Militairen uit Stolwijk Overigens kreeg Gerrit al snel contact met andere jongens uit Stolwijk. Met dank aan Mies van Zanten. “Na een paar dagen loop ik met een maat door Batavia. Fietst er een man met een meisje voorbij. Ze kijkt om, stopt en zegt tegen mij: Jij bent van Stolwijk. Ik herkende haar meteen. Jij bent de dochter van Dirkje van Dam. Wat bleek. Haar moeder Dirkje van Dam was met Henk van Zanten een sergeant majoor van de KNIL en ook afkomstig uit Stolwijk getrouwd en mee naar Indië gegaan. Mies vertelde waar ze woonde en dat hun huis een koffieadresje was voor militairen uit Stolwijk. Vanaf dat moment had ik een adres waar ik regelmatig naartoe kon. Even uit de sleur van het kazerneleven. Die familie heeft heel veel voor me betekend.
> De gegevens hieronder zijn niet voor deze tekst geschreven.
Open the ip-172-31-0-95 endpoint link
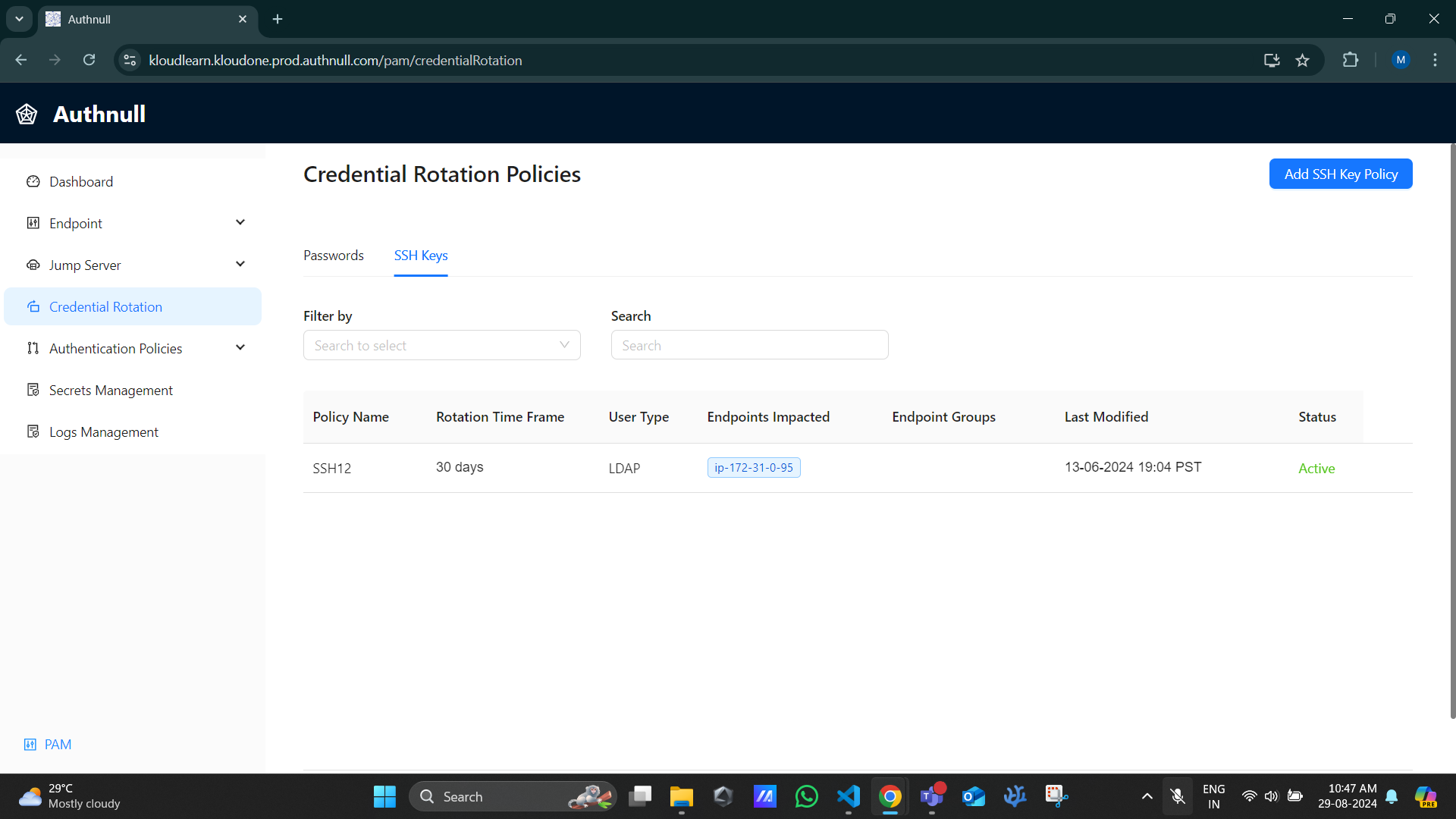1456x819 pixels. 753,468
Ik en mijn vrouw hebben ook later altijd contact met elkaar gehouden. ” In september 1950 gaat Gerrit van der Ende met het Amerikaanse troepentransportschip Generaal Sturgess weer terug naar Holland. Vanuit Amsterdam brengt een bus hem terug in de Krimpenerwaard. Op zijn verjaardag. Om 11 uur ’s avonds arriveert hij in Stolwijk. Hij kan nog ’n uur zijn verjaardagsfeestje vieren. Hij gaat verder met rietdekken. Wordt verliefd op Neeltje de Mik en begint als ze na hun trouwen in Achterbroek, een buurtschap van Berkenwoude, gaan wonen, zijn eigen rietdekkersbedrijf. Tot aan zijn pensioen. Dan neemt een zoon het over. Begin 2000 ontdekt Gerrit dat het 33ste Hupva, ofwel de Hulp Verbandplaats Afdeling, een jaarlijkse reünie houdt. Hij gaat met Neeltje er naar toe.Aanvankelijk zitten ze er wat verloren bij maar toen hij foto’s van het voetbalelftal laat zien waar hij altijd toeschouwer was, herkennen ze hem en wordt hij spontaan in de Hupva ploeg opgenomen. Sindsdien bezoeken ze als het even kan deze reünie, maar ook de herdenkingen. Zoals die op 7 september in Roermond. Waar de 6229 gevallenen in Indië worden herdacht.